Iowa was among 21 states where hackers linked to the Russian government tried to obtain access to the election system during the 2016 campaign, Department of Homeland Security officials informed the Iowa Secretary of State’s office on September 22. The agency had previously declined to specify the targeted states.
Official communications from Secretary of State Paul Pate and Deputy Secretary of State Carol Olson did not mention any foreign connection and emphasized the positive, saying “bad actors” didn’t succeed in compromising the election system, and Iowa’s voter registration database remains secure.

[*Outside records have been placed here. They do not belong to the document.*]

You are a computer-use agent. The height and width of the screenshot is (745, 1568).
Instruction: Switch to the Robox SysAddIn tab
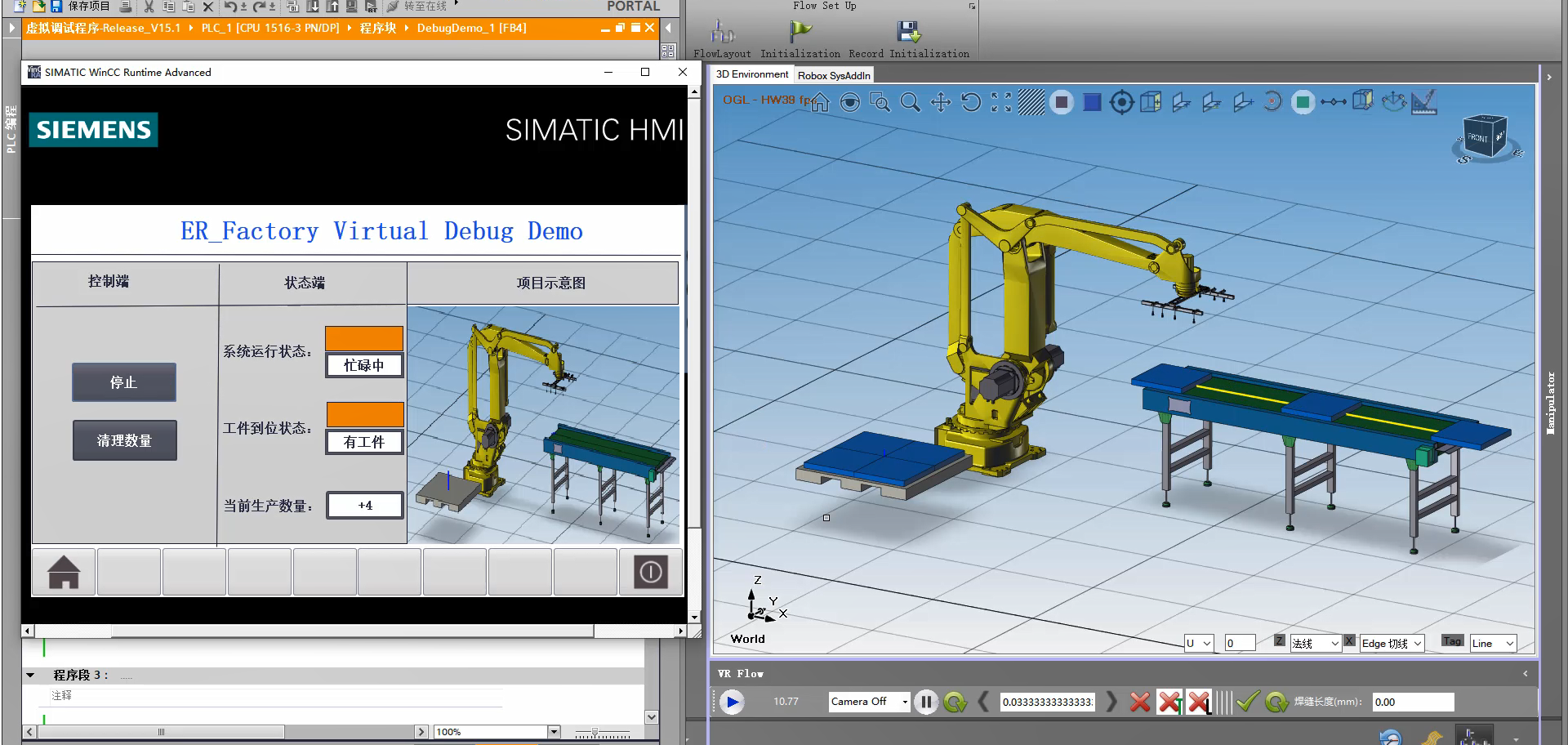[834, 75]
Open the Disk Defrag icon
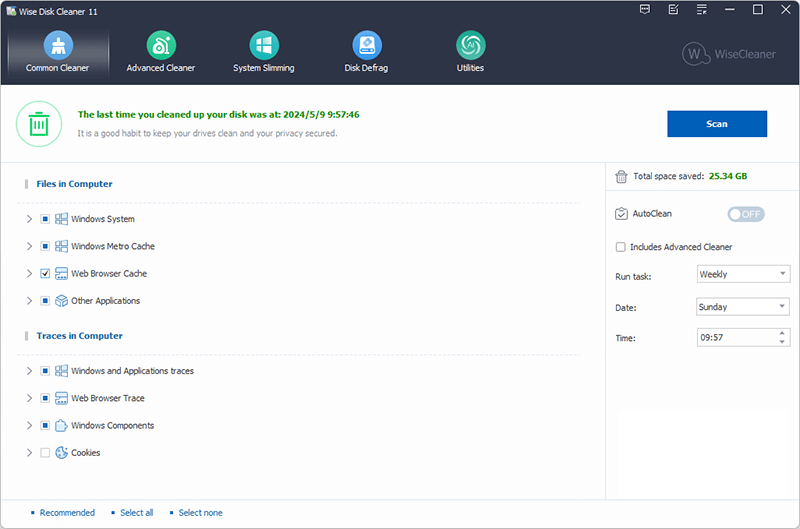Viewport: 800px width, 529px height. click(367, 45)
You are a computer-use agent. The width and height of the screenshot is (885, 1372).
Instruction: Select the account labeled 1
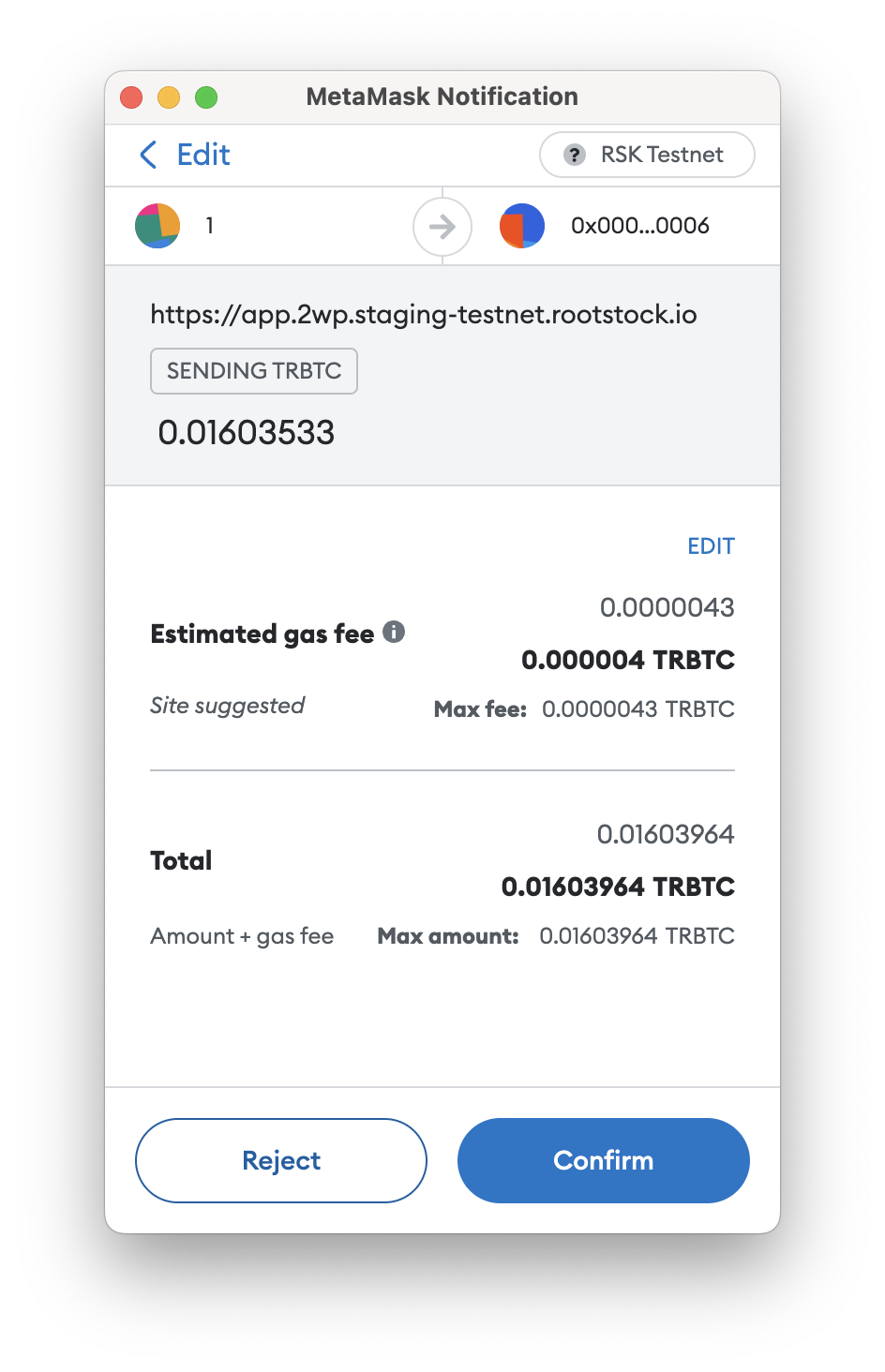pos(208,225)
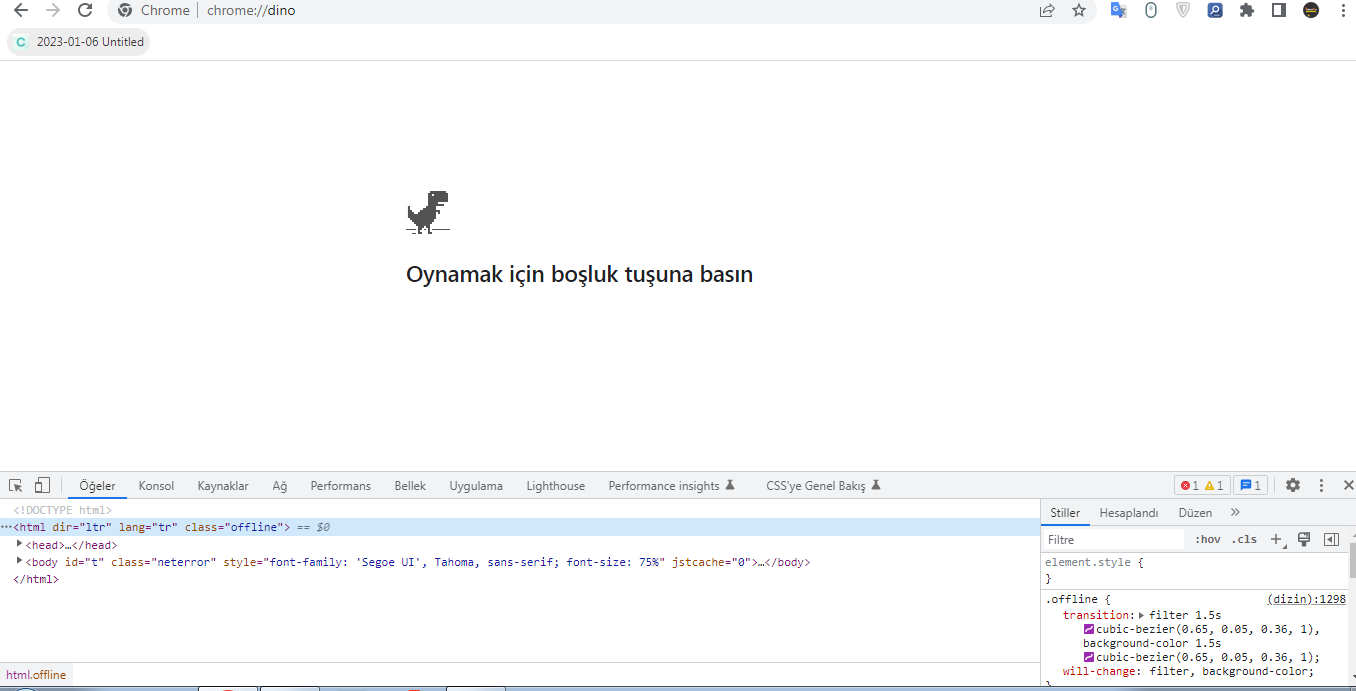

Multiple news reports confirmed that intelligence officials had identified these 21 states in their investigation of scanning by “Russian government-linked cyber actors” last year. “Only Illinois reported that hackers had succeeded in breaching its voter systems,” according to an Associated Press story by Geoff Mulvihill and Jake Pearson. Arizona officials took that state’s registration database offline during the summer of 2016 while evaluating an attempted intrusion, believed to come from Russia. Cyber-attacks may have been connected to election-day malfunctions of e-pollbooks in a heavily Democratic county of North Carolina.
I enclose below written statements from Pate, Olson, and Jim Mowrer, one of two Democrats running for secretary of state. Mowrer asserted Pate “failed to take this threat seriously” and “has misled Iowans by claiming that no attempts were made to access Iowa’s election systems.” The other Democratic candidate, Deidre DeJear, linked to a Rachel Maddow segment about the news on her social media feeds, commenting, “This is not good, folks. There is no good reason why our current Secretary of State should neglect communicating important matters, regarding the security of our vote.”